[Dataset entries]

##############################

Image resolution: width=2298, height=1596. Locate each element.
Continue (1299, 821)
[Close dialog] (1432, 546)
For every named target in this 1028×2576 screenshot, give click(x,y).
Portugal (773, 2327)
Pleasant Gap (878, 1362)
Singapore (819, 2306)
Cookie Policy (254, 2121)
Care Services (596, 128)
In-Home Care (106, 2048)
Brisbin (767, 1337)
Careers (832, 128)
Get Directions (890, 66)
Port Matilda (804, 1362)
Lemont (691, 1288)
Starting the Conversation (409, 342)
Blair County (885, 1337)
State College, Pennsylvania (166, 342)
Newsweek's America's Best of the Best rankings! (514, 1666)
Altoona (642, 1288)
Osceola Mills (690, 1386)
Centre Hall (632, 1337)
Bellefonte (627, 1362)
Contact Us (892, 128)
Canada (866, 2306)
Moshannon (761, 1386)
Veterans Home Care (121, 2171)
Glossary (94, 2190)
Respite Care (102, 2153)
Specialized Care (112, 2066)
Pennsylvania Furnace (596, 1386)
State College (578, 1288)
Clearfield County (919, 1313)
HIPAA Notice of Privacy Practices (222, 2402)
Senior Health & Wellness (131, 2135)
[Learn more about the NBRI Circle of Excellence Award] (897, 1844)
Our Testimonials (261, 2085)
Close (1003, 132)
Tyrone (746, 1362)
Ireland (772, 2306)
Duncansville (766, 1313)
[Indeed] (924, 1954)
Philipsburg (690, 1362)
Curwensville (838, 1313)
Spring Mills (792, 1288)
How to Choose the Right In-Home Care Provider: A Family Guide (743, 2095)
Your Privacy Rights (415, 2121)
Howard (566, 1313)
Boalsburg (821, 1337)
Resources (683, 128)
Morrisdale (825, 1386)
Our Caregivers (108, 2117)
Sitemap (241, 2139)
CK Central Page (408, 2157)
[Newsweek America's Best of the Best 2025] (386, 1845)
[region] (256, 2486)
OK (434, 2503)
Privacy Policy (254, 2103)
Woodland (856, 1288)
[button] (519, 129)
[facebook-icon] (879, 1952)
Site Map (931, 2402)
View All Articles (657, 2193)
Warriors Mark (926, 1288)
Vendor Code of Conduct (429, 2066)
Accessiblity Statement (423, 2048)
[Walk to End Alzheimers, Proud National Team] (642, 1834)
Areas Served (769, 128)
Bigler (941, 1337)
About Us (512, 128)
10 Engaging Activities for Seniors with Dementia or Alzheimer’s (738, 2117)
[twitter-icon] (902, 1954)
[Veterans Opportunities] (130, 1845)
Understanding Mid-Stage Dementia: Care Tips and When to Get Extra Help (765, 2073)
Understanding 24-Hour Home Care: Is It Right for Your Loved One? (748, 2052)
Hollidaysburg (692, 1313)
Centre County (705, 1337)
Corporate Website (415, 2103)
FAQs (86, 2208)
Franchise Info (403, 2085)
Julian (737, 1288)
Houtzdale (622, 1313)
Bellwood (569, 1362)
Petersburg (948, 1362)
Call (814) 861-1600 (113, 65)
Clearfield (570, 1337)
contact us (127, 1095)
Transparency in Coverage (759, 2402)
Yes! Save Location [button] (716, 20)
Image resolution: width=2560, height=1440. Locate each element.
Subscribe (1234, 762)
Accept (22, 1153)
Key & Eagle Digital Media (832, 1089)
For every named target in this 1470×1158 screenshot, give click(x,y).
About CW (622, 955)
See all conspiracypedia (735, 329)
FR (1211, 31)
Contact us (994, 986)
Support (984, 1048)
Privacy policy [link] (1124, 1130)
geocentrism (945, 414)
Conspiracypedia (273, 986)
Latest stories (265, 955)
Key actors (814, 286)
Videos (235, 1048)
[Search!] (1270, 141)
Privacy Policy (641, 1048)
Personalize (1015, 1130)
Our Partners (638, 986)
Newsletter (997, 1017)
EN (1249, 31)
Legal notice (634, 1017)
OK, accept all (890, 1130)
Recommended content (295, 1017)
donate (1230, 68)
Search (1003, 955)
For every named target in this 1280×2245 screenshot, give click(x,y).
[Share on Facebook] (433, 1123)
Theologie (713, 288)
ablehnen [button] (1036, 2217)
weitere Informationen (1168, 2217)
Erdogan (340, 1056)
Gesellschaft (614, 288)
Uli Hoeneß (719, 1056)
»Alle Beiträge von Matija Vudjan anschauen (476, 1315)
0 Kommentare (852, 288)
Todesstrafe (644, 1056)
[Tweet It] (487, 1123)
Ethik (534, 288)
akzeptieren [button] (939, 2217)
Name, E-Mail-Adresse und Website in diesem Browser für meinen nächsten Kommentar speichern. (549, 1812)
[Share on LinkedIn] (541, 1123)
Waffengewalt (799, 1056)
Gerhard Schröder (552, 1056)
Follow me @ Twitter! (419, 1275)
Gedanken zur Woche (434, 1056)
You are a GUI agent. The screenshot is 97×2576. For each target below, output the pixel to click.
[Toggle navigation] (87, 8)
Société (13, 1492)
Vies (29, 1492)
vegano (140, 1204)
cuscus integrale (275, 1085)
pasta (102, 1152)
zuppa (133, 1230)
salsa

##############################

• [WHAT THE EXERCISE ASKS]:
I need all of the records above retyped exactly, please.

• [OUTPUT]:
Image resolution: width=2298, height=1596. Locate each element.
Continue (1299, 821)
[Close dialog] (1432, 546)
For every named target in this 1028×2576 screenshot, give click(x,y).
Portugal (773, 2327)
Pleasant Gap (878, 1362)
Singapore (819, 2306)
Cookie Policy (254, 2121)
Care Services (596, 128)
In-Home Care (106, 2048)
Brisbin (767, 1337)
Careers (832, 128)
Get Directions (890, 66)
Port Matilda (804, 1362)
Lemont (691, 1288)
Starting the Conversation (409, 342)
Blair County (885, 1337)
State College, Pennsylvania (166, 342)
Newsweek's America's Best of the Best rankings! (514, 1666)
Altoona (642, 1288)
Osceola Mills (690, 1386)
Centre Hall (632, 1337)
Bellefonte (627, 1362)
Contact Us (892, 128)
Canada (866, 2306)
Moshannon (761, 1386)
Veterans Home Care (121, 2171)
Glossary (94, 2190)
Respite Care (102, 2153)
Specialized Care (112, 2066)
Pennsylvania Furnace (596, 1386)
State College (578, 1288)
Clearfield County (919, 1313)
HIPAA Notice of Privacy Practices (222, 2402)
Senior Health & Wellness (131, 2135)
[Learn more about the NBRI Circle of Excellence Award] (897, 1844)
Our Testimonials (261, 2085)
Close (1003, 132)
Tyrone (746, 1362)
Ireland (772, 2306)
Duncansville (766, 1313)
[Indeed] (924, 1954)
Philipsburg (690, 1362)
Curwensville (838, 1313)
Spring Mills (792, 1288)
How to Choose the Right In-Home Care Provider: A Family Guide (743, 2095)
Your Privacy Rights (415, 2121)
Howard (566, 1313)
Boalsburg (821, 1337)
Resources (683, 128)
Morrisdale (825, 1386)
Our Caregivers (108, 2117)
Sitemap (241, 2139)
CK Central Page (408, 2157)
[Newsweek America's Best of the Best 2025] (386, 1845)
[region] (256, 2486)
OK (434, 2503)
Privacy Policy (254, 2103)
Woodland (856, 1288)
[button] (519, 129)
[facebook-icon] (879, 1952)
Site Map (931, 2402)
View All Articles (657, 2193)
Warriors Mark (926, 1288)
Vendor Code of Conduct (429, 2066)
Accessiblity Statement (423, 2048)
[Walk to End Alzheimers, Proud National Team] (642, 1834)
Areas Served (769, 128)
Bigler (941, 1337)
About Us (512, 128)
10 Engaging Activities for Seniors with Dementia or Alzheimer’s (738, 2117)
[twitter-icon] (902, 1954)
[Veterans Opportunities] (130, 1845)
Understanding Mid-Stage Dementia: Care Tips and When to Get Extra Help (765, 2073)
Understanding 24-Hour Home Care: Is It Right for Your Loved One? (748, 2052)
Hollidaysburg (692, 1313)
Centre County (705, 1337)
Corporate Website (415, 2103)
FAQs (86, 2208)
Franchise Info (403, 2085)
Julian (737, 1288)
Houtzdale (622, 1313)
Bellwood (569, 1362)
Petersburg (948, 1362)
Call (814) 861-1600 (113, 65)
Clearfield (570, 1337)
contact us (127, 1095)
Transparency in Coverage (759, 2402)
Yes! Save Location [button] (716, 20)
Image resolution: width=2560, height=1440. Locate each element.
Subscribe (1234, 762)
Accept (22, 1153)
Key & Eagle Digital Media (832, 1089)
For every named target in this 1470×1158 screenshot, give click(x,y).
About CW (622, 955)
See all conspiracypedia (735, 329)
FR (1211, 31)
Contact us (994, 986)
Support (984, 1048)
Privacy policy [link] (1124, 1130)
geocentrism (945, 414)
Conspiracypedia (273, 986)
Latest stories (265, 955)
Key actors (814, 286)
Videos (235, 1048)
[Search!] (1270, 141)
Privacy Policy (641, 1048)
Personalize (1015, 1130)
Our Partners (638, 986)
Newsletter (997, 1017)
EN (1249, 31)
Legal notice (634, 1017)
OK, accept all (890, 1130)
Recommended content (295, 1017)
donate (1230, 68)
Search (1003, 955)
For every named target in this 1280×2245 screenshot, give click(x,y).
[Share on Facebook] (433, 1123)
Theologie (713, 288)
ablehnen [button] (1036, 2217)
weitere Informationen (1168, 2217)
Erdogan (340, 1056)
Gesellschaft (614, 288)
Uli Hoeneß (719, 1056)
»Alle Beiträge von Matija Vudjan anschauen (476, 1315)
0 Kommentare (852, 288)
Todesstrafe (644, 1056)
[Tweet It] (487, 1123)
Ethik (534, 288)
akzeptieren [button] (939, 2217)
Name, E-Mail-Adresse und Website in diesem Browser für meinen nächsten Kommentar speichern. (549, 1812)
[Share on LinkedIn] (541, 1123)
Waffengewalt (799, 1056)
Gerhard Schröder (552, 1056)
Follow me @ Twitter! (419, 1275)
Gedanken zur Woche (434, 1056)
You are a GUI agent. The screenshot is 97×2576. For each target below, output the pixel to click.
[Toggle navigation] (87, 8)
Société (13, 1492)
Vies (29, 1492)
vegano (140, 1204)
cuscus integrale (275, 1085)
pasta (102, 1152)
zuppa (133, 1230)
salsa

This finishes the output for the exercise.